Éditions Obsidiane

Gérard Cartier

Tristran

 
 

Le  livre (dont on trouve les premières traces dans Le Hasard, publié en 2004 par Obsidiane) transporte la légende de Tristan à la fin du dernier siècle, au milieu de la crise irlandaise qui secoue alors le Royaume-Uni. Mais seul importe l’amour sauvage et désespéré unissant les amants, qui ne peut se résoudre que dans la mort :

Ils veulent subir cette passion qui les blesse
Et que toute leur raison condamne...

Le poème interprète librement le récit, restituant l’ambigüité que les altérations du temps donnent aux anciens manuscrits.



Extraits


.VII.

Sur la table poisseuse un journal déchiré
IRISH INDEPENDENT quatre feuilles tachées
Une lune de bière et des cendres Le titre
Est bu par le papier les noms mutilés Tristr
Seul à l’écart au milieu des ombres
Je déchiffre sans tressaillir les mots aventureux
Mort et larmes et de nouveau mort
La vérité ce soir n’est pas mon orgueil
Et faisant malgré moi de ces méchants éclats
Un miel suave Tristan ! ma main court
Au revers d’un billet de tombola
Et je rêve enlevé par la ale douce-amère
O s’éprendre à nouveau agenouillé
Dans la terre molle et louer les amants
Dégageant de la tourbe deux formes nouées
Aux membres disloqués pris dans les racines
Proies d’un désir pétrifié qu’un souffle peut-être
Va ranimer et rendre à leur folie les yeux
Dessillés les membres lavés les parties molles
Gonflées par les humeurs sièges des vertus
Et des passions Si grande joie si grand...
Et tressaillant un doigt sur leurs plaies
Éprouver leur destinée...


.Les fragments.

Le jour est déjà haut et la lumière est maigre. dans l’embrasure de la fenêtre un jardin de buis. une allée crayeuse bute sur un mur. son esprit s’évade. il n’aime pas cette fable cruelle, un amour sauvage inconnu parmi nous. il compte et numérote les lignes. si longue arithmétique avant d’atteindre à cette leçon qu’il ne sait formuler. Je ne sais ce que j’en dis...

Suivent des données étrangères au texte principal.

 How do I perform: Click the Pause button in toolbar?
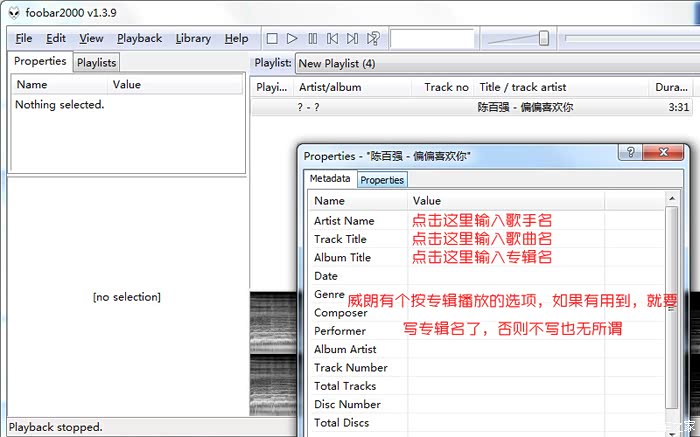313,39
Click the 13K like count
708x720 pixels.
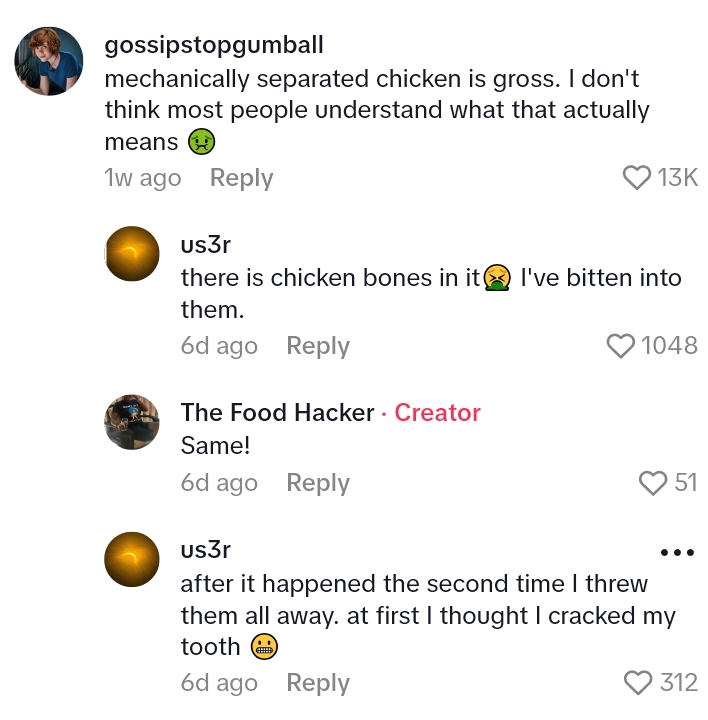click(677, 179)
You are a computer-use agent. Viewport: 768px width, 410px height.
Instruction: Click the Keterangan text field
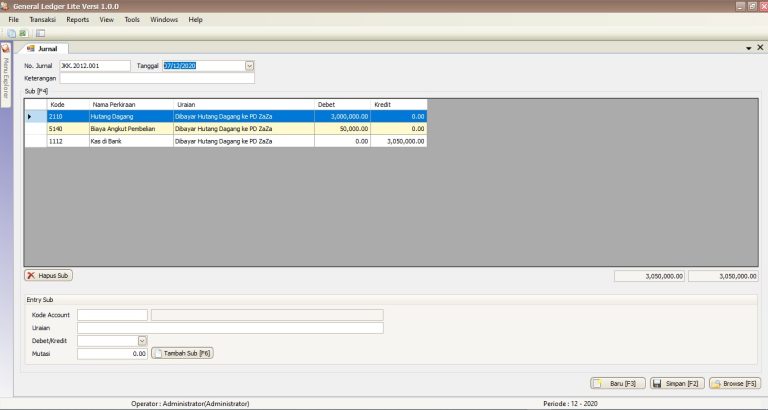click(x=156, y=78)
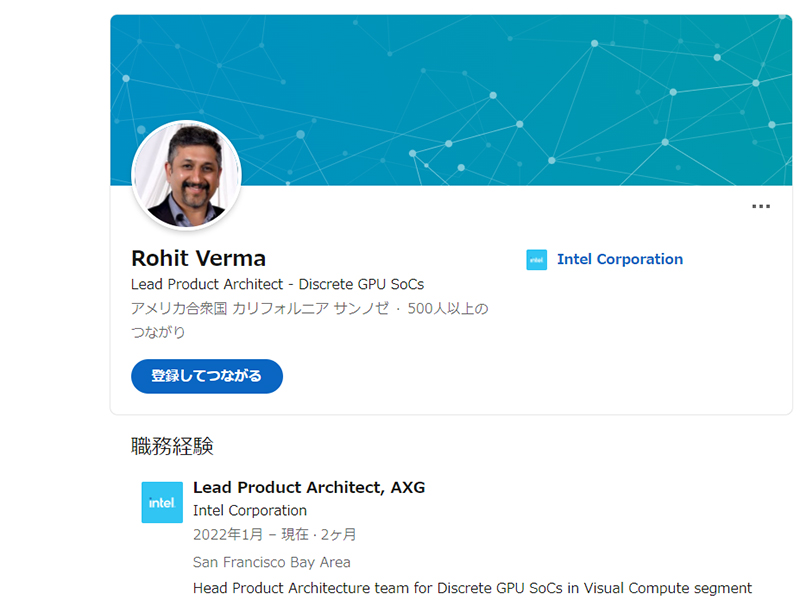Click the Head Product Architecture team description
This screenshot has width=800, height=600.
pos(472,588)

Quarante lignes par colonne, deux colonnes par page. semaine après semaine, la compagnie des merles, puis le grésil qui fait étinceler les toits. longue peine à réinventer un sentiment perdu. des noms incertains, des mots à demi oubliés, barrés un à un dans la nomenclature.

Puis le livre se perd. dévoré par les cafards. moisi par les orages. dépecé pour ses images à la sanguine. recouvert par l’épopée d’un demi-saint de campagne. emporté dans l’incendie d’un séminaire protestant.

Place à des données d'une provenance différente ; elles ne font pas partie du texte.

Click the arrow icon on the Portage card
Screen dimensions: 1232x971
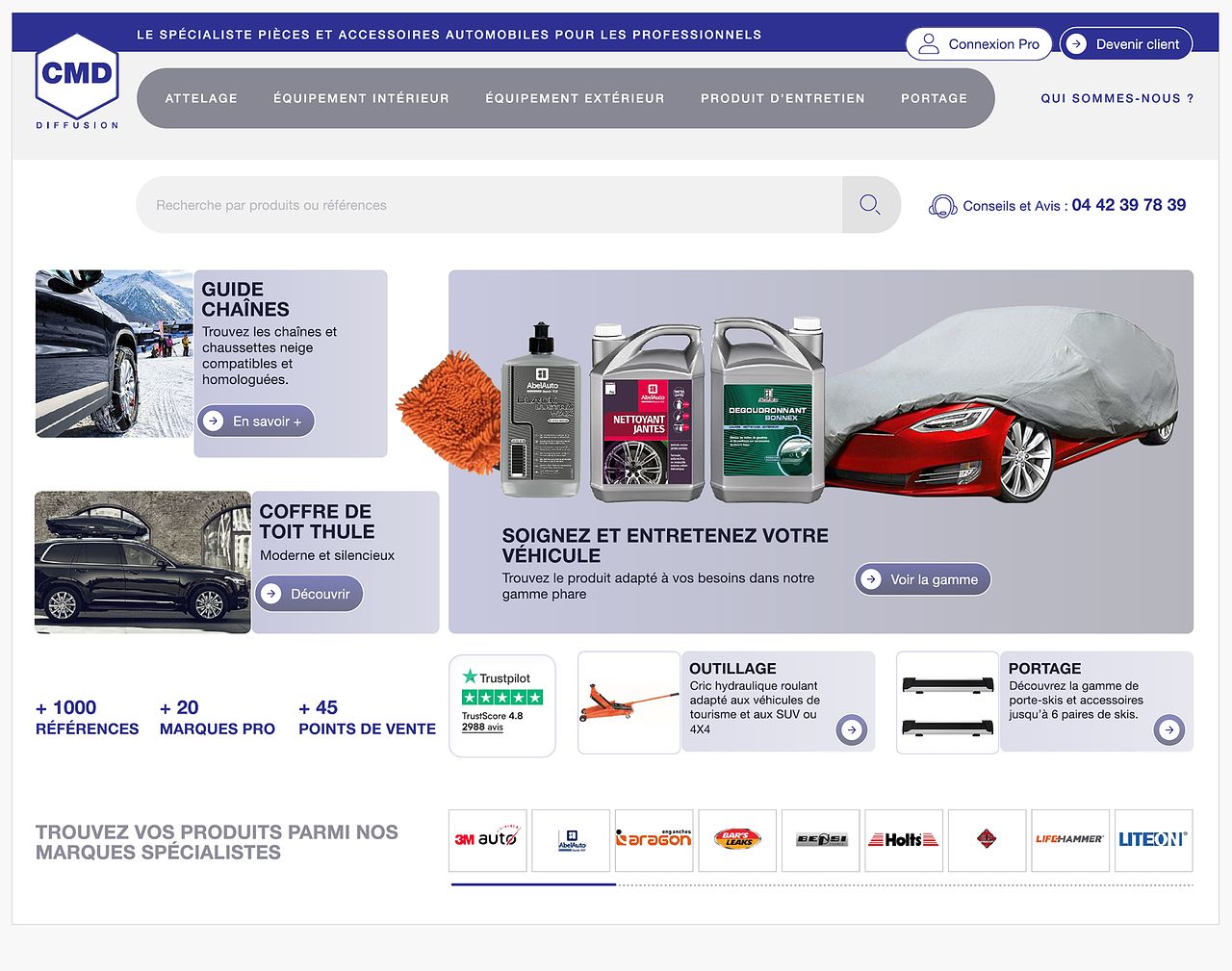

Un jour, dans la reliure d’un cartulaire, on en retrouve un feuillet coupé en deux à mi-hauteur. le couteau a emporté tout un bord : au recto, le début des vers de la première colonne ; au verso, les rimes de la seconde. une strophe est cachée dans la reliure. le récit bute sur un vers boiteux. Si grande joie si gran[de]...

De 13 000 vers n’en restent que 3 000, parfois amputés de moitié. cinq fragments : l’île, l’union, le verger, et la salle aux images. puis c’est la fin. sur une vignette, les amants sont assis côte à côte. il tient sa main, elle penche le front vers lui. ils sont enveloppés dans le rouge comme dans un brasier.

Nous ajustons des bribes. nous calculons. nous rêvons d’une unité perdue.